# Titanic survival classification problem
- Download titanic dataset.
- Train a 2-layer NN with 5 neurons per layer (input/output apart) for XX epochs and 64 batch size.
- Save the model.

## DL model

In [None]:
import boto3 # required in case we store the artifacts on s3
import mlflow
import numpy as np
import os
import pandas as pd
import seaborn as sns
import sklearn.model_selection as ms

from keras import regularizers
from keras.layers import Input, Dense, Dropout
from keras.models import Model
from matplotlib import pyplot as plt
from sklearn.metrics import roc_curve, roc_auc_score, precision_score, accuracy_score,recall_score, auc, confusion_matrix, ConfusionMatrixDisplay
from sklearn.preprocessing import LabelEncoder
from tensorflow.keras.optimizers import Adam

## Get MLFlow server URI

In [None]:
registry_uri = os.getenv('REGISTRY_URI')
if not registry_uri:
    raise Exception('REGISTRY_URI env variable should be defined on the system in order to log the generated model')

## Prepare dataset

In [None]:
# data load
dataset = sns.load_dataset("titanic")
dataframe, test_dataframe = ms.train_test_split(dataset, train_size=0.7, random_state=1)
dataframe.head(5)

In [None]:
# format data
dataframe = dataframe.astype({"deck": str})
test_dataframe = test_dataframe.astype({"deck": str})

In [None]:
# data processing
for i in dataframe.index:
    if dataframe['deck'][i] == 'nan':
        dataframe.loc[i,'deck'] = 'Z'

for i in test_dataframe.index:
    if test_dataframe['deck'][i] == 'nan':
        test_dataframe.loc[i,'deck'] = 'Z'

train_median = dataframe['age'].median()
for i in dataframe.index:
    if dataframe['age'][i] != dataframe['age'][i]:
        dataframe.loc[i,'age'] = train_median

train_median = test_dataframe['age'].median()
for i in test_dataframe.index:
    if test_dataframe['age'][i] != test_dataframe['age'][i]:
        test_dataframe.loc[i,'age'] = train_median

X = dataframe[['sex', 'pclass', 'age', 'deck']]
y = dataframe[['alive']]
X_ts = test_dataframe[['sex', 'pclass', 'age', 'deck']]
y_ts = test_dataframe[['alive']]
X_ts.head(10)

In [None]:
# normalization
normalization = [X.loc[:, 'age'].mean(), X.loc[:, 'age'].std()]
print("Age normalization --> " + str(normalization))

X.loc[:, 'age'] = (X.loc[:, 'age'] - normalization[0]) / normalization[1]
X_ts.loc[:, 'age'] = (X_ts.loc[:, 'age'] - normalization[0]) / normalization[1]

X_dum = pd.get_dummies(X)

**Problems to work on:**
1: In the Titanic survival notebook, what value replaces a missing entry in the deck column?
2: Carry the Titanic survival notebook forward from its last line of code.

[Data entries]
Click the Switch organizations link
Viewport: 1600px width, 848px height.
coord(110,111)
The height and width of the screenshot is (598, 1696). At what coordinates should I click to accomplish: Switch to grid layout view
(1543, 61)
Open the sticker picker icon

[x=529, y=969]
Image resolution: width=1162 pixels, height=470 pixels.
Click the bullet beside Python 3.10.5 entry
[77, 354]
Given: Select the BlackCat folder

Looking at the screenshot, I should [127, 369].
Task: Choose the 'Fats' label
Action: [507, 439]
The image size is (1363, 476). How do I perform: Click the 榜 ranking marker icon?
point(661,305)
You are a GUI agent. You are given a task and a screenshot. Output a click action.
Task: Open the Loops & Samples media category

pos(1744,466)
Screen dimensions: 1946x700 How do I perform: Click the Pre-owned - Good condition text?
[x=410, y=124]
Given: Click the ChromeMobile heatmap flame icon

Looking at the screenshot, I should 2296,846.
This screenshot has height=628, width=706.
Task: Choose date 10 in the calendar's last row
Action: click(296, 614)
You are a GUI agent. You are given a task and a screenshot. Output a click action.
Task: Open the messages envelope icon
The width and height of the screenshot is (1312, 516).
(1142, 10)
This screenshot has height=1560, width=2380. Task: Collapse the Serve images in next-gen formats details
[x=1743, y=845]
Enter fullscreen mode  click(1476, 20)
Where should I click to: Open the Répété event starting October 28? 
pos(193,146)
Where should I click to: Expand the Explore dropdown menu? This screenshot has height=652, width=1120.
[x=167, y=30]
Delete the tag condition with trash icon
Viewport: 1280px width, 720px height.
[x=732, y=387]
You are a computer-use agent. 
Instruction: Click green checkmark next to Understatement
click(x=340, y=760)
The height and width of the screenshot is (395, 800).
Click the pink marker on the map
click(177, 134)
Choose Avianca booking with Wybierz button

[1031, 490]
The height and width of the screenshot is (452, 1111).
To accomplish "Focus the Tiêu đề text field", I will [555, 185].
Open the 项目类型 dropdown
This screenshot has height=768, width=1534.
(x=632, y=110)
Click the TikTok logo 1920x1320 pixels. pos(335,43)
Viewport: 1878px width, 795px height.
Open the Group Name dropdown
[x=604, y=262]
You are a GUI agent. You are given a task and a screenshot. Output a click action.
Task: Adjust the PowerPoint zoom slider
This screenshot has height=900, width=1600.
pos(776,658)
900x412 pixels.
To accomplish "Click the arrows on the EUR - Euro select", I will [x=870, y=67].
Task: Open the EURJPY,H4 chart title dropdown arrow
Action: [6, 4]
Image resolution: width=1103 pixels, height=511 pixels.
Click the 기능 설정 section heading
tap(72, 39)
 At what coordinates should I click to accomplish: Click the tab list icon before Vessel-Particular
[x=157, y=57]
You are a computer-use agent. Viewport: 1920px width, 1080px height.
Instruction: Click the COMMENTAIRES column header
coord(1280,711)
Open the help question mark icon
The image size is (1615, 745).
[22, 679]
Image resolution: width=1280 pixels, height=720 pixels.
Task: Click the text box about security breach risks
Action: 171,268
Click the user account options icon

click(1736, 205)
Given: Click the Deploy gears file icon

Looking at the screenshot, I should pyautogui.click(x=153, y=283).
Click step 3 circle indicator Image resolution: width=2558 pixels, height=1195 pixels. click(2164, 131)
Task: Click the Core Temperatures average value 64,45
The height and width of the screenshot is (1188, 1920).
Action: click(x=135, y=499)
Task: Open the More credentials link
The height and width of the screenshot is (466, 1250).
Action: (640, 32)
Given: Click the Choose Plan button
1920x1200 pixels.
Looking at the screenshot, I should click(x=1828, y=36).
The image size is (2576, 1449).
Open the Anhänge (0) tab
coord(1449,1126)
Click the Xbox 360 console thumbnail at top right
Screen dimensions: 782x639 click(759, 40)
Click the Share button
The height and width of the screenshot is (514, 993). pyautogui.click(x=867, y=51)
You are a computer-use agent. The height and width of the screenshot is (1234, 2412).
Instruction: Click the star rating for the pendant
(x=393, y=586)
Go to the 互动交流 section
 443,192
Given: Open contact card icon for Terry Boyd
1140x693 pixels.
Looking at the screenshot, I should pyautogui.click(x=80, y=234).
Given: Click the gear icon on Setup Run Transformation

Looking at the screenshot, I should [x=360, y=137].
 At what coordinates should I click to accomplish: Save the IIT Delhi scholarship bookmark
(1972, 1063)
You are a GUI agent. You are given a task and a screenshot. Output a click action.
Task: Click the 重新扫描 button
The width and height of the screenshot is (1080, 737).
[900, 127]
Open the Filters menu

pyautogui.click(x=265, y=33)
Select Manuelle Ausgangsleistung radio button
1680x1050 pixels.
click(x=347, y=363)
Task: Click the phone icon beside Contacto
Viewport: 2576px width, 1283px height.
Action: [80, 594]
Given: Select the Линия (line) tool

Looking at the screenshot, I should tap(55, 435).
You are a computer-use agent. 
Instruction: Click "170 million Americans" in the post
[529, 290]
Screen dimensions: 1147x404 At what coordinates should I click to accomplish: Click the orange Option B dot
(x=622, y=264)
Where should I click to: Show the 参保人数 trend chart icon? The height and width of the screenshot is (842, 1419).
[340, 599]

**Per-task outputs:**
1: 'Z'

2:
X_ts_dum = pd.get_dummies(X_ts)

In [None]:
# dummification
label_encoder = LabelEncoder()
integer_encoded = label_encoder.fit_transform(y.values.ravel())
y = integer_encoded.reshape(len(integer_encoded), 1)
integer_encoded_ts = label_encoder.fit_transform(y_ts.values.ravel())
y_ts = integer_encoded_ts.reshape(len(integer_encoded_ts), 1)

## Model implementation

In [None]:
opt = Adam(learning_rate=0.01)

# model definition
input = Input(len(X_dum.columns))
layer_1 = Dense(5, activation='relu')(input)
layer_2 = Dense(5, activation='relu')(layer_1)
output = Dense(1, activation='sigmoid')(layer_2)

model = Model(input, output)
model.compile(loss='binary_crossentropy',
          optimizer=opt,
          metrics=['accuracy'])
model.summary()

In [None]:
hist=model.fit(X_dum, 
               y,
               batch_size=64,
               epochs=5,
               validation_split=0.1,
               shuffle=True)

In [None]:
# model.save("titanic_DeepLearn_model")

In [None]:
hist.history.keys()

In [None]:
probabilities = model.predict(X_ts_dum)
fpr, tpr, _ = roc_curve(y_ts, probabilities)
auc = auc(fpr, tpr)
print("Max ROC:")
print(auc)

In [None]:
# register the classifier
mlflow.set_tracking_uri(registry_uri)
mlflow.set_experiment('NeuralNetwork')

with mlflow.start_run(run_name='forest_gump'):
    mlflow.log_metric("auc", auc)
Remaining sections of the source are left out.